Many GM Cars Recalled over Defective Ignition Switch Still Not FixedNov 5, 2014
Even though General Motors initiated the recall over a defective ignition switch nine months ago, nearly half of the affected cars remain unrepaired. According to The New York Times, some drivers who requested repairs months ago are still waiting for action while dealers have been handling wait-lists over the massive recall, which affects 2.36 million cars.
Some drivers have also written to federal regulators asking why the repairs are taking so long; some are pointing to safety concerns as the faulty unrepaired vehicles remain on the road longer and longer. A recent fatal accident seems to reflect this issue, NYT reports. On Oct. 9th, a 25-year old woman was killed while driving her red 2006 Chevrolet Cobalt. According to her mother, she tried to fix the defect twice but was turned away both times.
The problem with the recalled vehicles is that the ignition switch can cut power to the car while driving, disabling airbags, power steering and brakes. Police are investigating whether the recent accident is linked to the ignition defect, which is already linked to 30 deaths.
The victim's mother told NYT that several weeks before the fatal accident, her daughter's car turned off suddenly after hitting a bump while driving in the Bronx. A spokesman for the Yonkers Police Department said the damage to the car was so severe that the black box data may be unusable. The cause of death, according to the county medical examiner, was thermal burns, asphyxiation because of carbon monoxide and laceration of the liver. Some auto engineering experts say that the liver laceration is a sign that the airbag did not deploy, based on the driver's small frame.
The woman's mother told NYT that when she learned of the ignition switch defect, she called a dealer to fix it. But the first dealer turned her down because the vehicle was purchased from a towing service. The second dealer looked up the vehicle identification number, and claimed that the car was already repaired. As it turns out, the car was not fixed. GM's list of certified dealers included both of the dealers she contacted. “I thought I had done everything right,” the mother said to NYT.
Apparently, she was not the only consumer to be incorrectly told the car was fixed. “The dealer stated that the repair was already completed in May of 2014 and would not repair the vehicle a second time.” said the owner of an unrepaired 2008 Chevrolet HHR in a complaint logged into the NHTSA's database.

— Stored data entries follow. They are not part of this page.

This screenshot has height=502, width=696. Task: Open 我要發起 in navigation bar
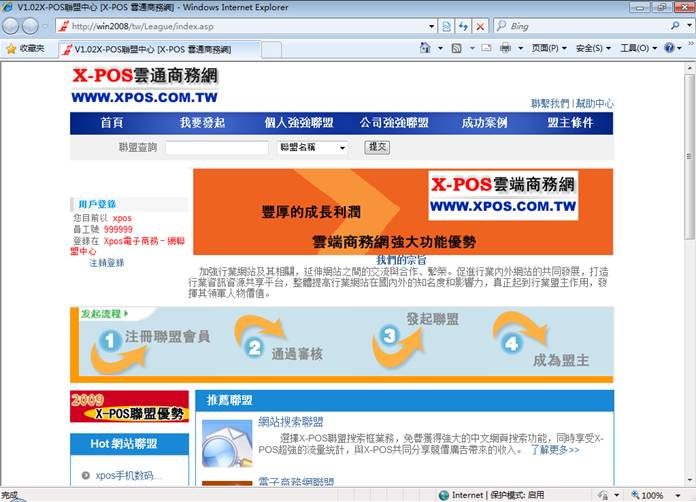click(202, 123)
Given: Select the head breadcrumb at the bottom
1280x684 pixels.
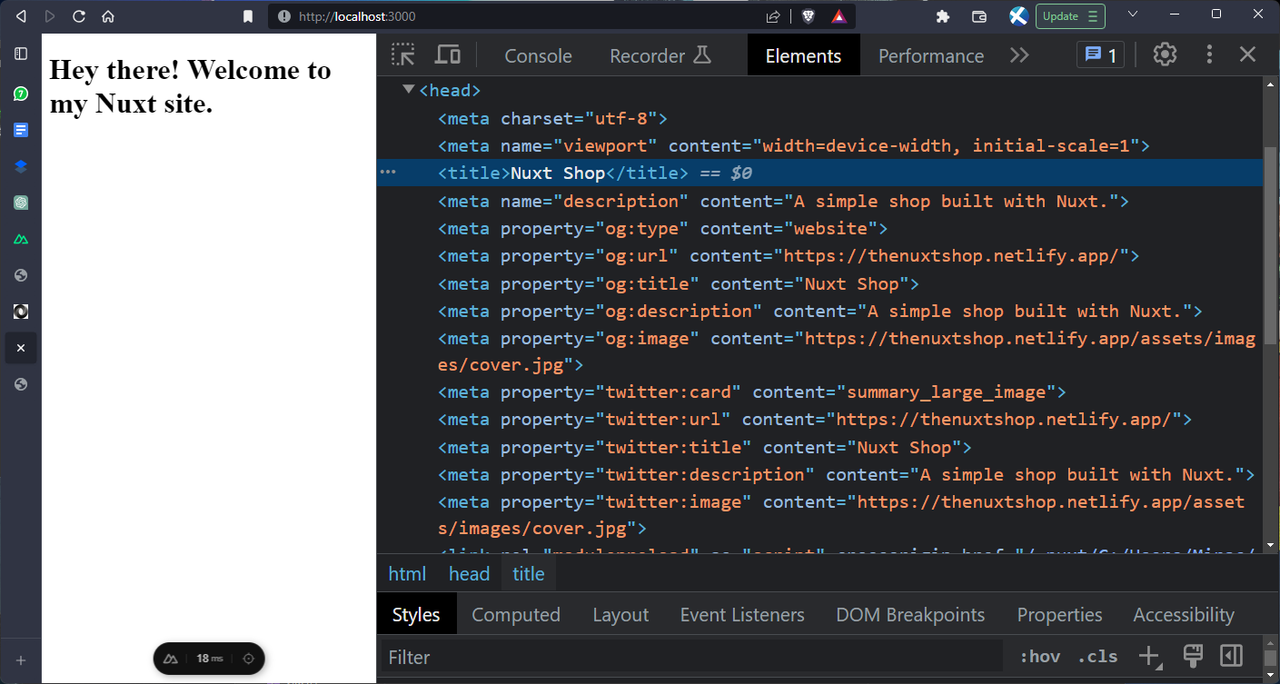Looking at the screenshot, I should point(469,573).
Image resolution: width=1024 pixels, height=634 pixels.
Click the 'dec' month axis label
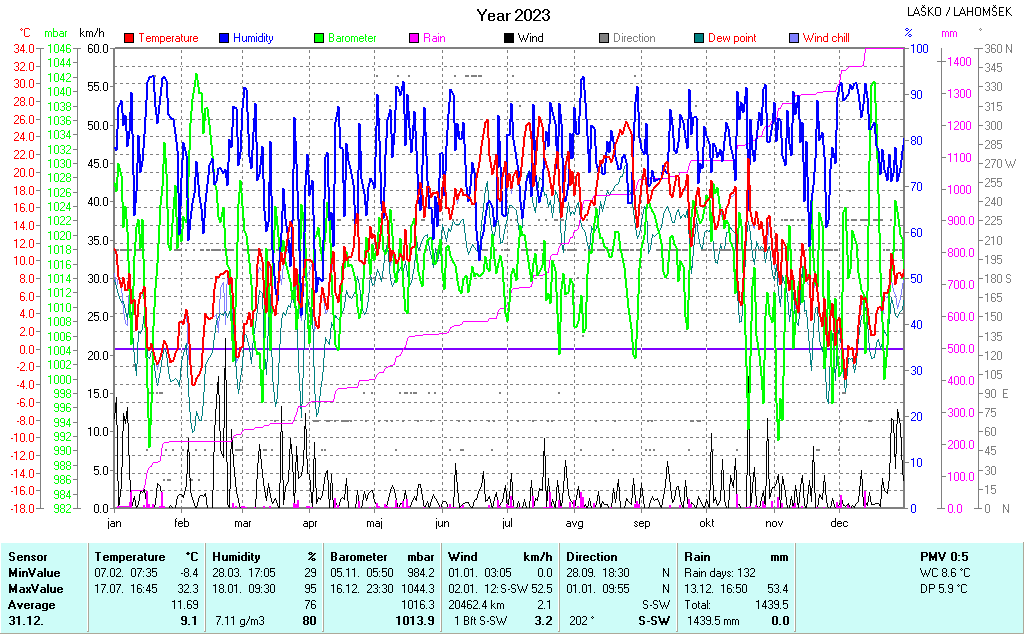pyautogui.click(x=839, y=523)
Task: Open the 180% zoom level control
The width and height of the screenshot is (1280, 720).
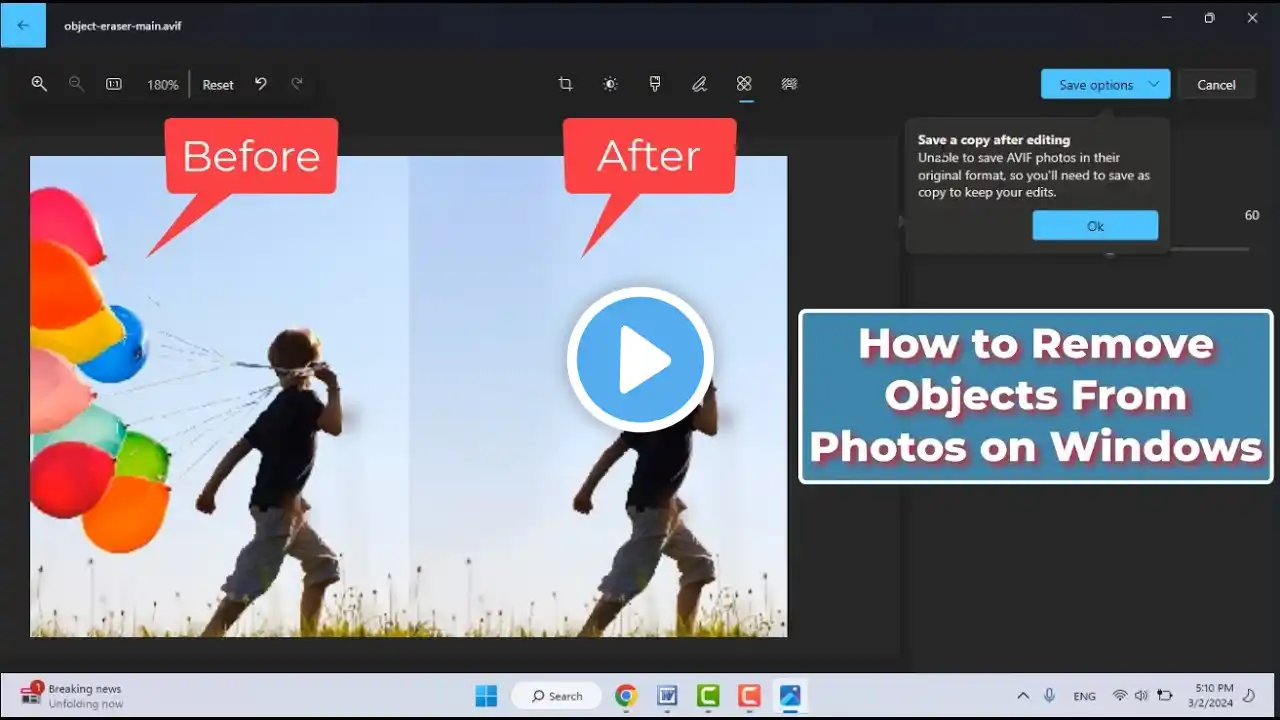Action: pos(162,85)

A number of other drivers have also had difficulty with the repairs, and some who have received the repairs are still reporting issues. “The ignition switch problem still persists after having the recall service performed,” said one driver from Mesa, Ariz., in September. “I was shifting my hips to adjust my seating position, and my knee bumped into my keychain and caused the ignition to switch to the ‘off’ position. I was luckily able to move to the shoulder of the highway, shift into park and restart the vehicle. This event happened within 48 hours of having the recall service performed at a Chevrolet dealership.”